## Dataset
########################################
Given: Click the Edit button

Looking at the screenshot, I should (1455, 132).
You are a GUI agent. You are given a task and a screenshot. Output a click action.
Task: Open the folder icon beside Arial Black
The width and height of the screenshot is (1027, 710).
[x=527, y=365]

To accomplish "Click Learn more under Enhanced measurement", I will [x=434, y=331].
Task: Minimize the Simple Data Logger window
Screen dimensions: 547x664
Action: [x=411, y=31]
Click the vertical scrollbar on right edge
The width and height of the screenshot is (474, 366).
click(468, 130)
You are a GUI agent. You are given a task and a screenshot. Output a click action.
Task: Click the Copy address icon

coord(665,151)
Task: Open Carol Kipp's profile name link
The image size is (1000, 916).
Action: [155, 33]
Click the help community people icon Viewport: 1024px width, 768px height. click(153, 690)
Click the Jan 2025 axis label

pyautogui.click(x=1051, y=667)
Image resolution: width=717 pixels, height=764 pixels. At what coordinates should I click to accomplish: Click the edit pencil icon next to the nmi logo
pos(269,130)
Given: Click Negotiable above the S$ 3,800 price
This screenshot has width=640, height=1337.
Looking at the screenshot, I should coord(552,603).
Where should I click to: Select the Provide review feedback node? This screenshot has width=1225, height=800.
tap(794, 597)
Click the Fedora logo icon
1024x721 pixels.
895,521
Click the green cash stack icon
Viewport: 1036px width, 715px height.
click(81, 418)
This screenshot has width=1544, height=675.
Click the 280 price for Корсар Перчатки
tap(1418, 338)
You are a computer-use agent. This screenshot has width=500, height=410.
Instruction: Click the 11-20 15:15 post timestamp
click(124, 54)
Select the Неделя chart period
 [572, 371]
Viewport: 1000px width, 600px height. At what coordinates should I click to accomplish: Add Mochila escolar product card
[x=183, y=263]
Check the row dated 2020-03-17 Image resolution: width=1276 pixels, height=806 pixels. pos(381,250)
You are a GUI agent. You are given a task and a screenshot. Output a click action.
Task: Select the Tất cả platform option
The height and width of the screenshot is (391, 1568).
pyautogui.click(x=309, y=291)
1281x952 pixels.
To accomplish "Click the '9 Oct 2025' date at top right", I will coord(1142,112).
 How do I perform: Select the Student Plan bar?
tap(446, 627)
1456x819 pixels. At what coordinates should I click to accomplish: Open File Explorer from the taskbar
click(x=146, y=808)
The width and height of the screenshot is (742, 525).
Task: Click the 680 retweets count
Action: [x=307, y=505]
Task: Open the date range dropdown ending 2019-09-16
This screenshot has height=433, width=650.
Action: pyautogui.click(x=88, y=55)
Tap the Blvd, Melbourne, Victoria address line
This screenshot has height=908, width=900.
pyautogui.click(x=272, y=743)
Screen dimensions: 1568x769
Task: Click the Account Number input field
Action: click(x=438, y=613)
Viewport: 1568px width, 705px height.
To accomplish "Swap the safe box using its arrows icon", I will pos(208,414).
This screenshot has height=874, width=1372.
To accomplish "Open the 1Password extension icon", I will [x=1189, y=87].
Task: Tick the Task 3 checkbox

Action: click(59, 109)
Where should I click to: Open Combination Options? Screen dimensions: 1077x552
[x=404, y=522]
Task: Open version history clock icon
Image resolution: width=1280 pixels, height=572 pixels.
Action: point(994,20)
########################################
## The request
Retype every line of the listing above exactly as it appears.

## Exercise solution
Given: Click the Edit button

Looking at the screenshot, I should (1455, 132).
You are a GUI agent. You are given a task and a screenshot. Output a click action.
Task: Open the folder icon beside Arial Black
The width and height of the screenshot is (1027, 710).
[x=527, y=365]

To accomplish "Click Learn more under Enhanced measurement", I will [x=434, y=331].
Task: Minimize the Simple Data Logger window
Screen dimensions: 547x664
Action: [x=411, y=31]
Click the vertical scrollbar on right edge
The width and height of the screenshot is (474, 366).
click(468, 130)
You are a GUI agent. You are given a task and a screenshot. Output a click action.
Task: Click the Copy address icon

coord(665,151)
Task: Open Carol Kipp's profile name link
The image size is (1000, 916).
Action: [155, 33]
Click the help community people icon Viewport: 1024px width, 768px height. click(153, 690)
Click the Jan 2025 axis label

pyautogui.click(x=1051, y=667)
Image resolution: width=717 pixels, height=764 pixels. At what coordinates should I click to accomplish: Click the edit pencil icon next to the nmi logo
pos(269,130)
Given: Click Negotiable above the S$ 3,800 price
This screenshot has width=640, height=1337.
Looking at the screenshot, I should coord(552,603).
Where should I click to: Select the Provide review feedback node? This screenshot has width=1225, height=800.
tap(794, 597)
Click the Fedora logo icon
1024x721 pixels.
895,521
Click the green cash stack icon
Viewport: 1036px width, 715px height.
click(81, 418)
This screenshot has width=1544, height=675.
Click the 280 price for Корсар Перчатки
tap(1418, 338)
You are a computer-use agent. This screenshot has width=500, height=410.
Instruction: Click the 11-20 15:15 post timestamp
click(124, 54)
Select the Неделя chart period
 [572, 371]
Viewport: 1000px width, 600px height. At what coordinates should I click to accomplish: Add Mochila escolar product card
[x=183, y=263]
Check the row dated 2020-03-17 Image resolution: width=1276 pixels, height=806 pixels. pos(381,250)
You are a GUI agent. You are given a task and a screenshot. Output a click action.
Task: Select the Tất cả platform option
The height and width of the screenshot is (391, 1568).
pyautogui.click(x=309, y=291)
1281x952 pixels.
To accomplish "Click the '9 Oct 2025' date at top right", I will coord(1142,112).
 How do I perform: Select the Student Plan bar?
tap(446, 627)
1456x819 pixels. At what coordinates should I click to accomplish: Open File Explorer from the taskbar
click(x=146, y=808)
The width and height of the screenshot is (742, 525).
Task: Click the 680 retweets count
Action: [x=307, y=505]
Task: Open the date range dropdown ending 2019-09-16
This screenshot has height=433, width=650.
Action: pyautogui.click(x=88, y=55)
Tap the Blvd, Melbourne, Victoria address line
This screenshot has height=908, width=900.
pyautogui.click(x=272, y=743)
Screen dimensions: 1568x769
Task: Click the Account Number input field
Action: click(x=438, y=613)
Viewport: 1568px width, 705px height.
To accomplish "Swap the safe box using its arrows icon", I will pos(208,414).
This screenshot has height=874, width=1372.
To accomplish "Open the 1Password extension icon", I will [x=1189, y=87].
Task: Tick the Task 3 checkbox

Action: click(59, 109)
Where should I click to: Open Combination Options? Screen dimensions: 1077x552
[x=404, y=522]
Task: Open version history clock icon
Image resolution: width=1280 pixels, height=572 pixels.
Action: point(994,20)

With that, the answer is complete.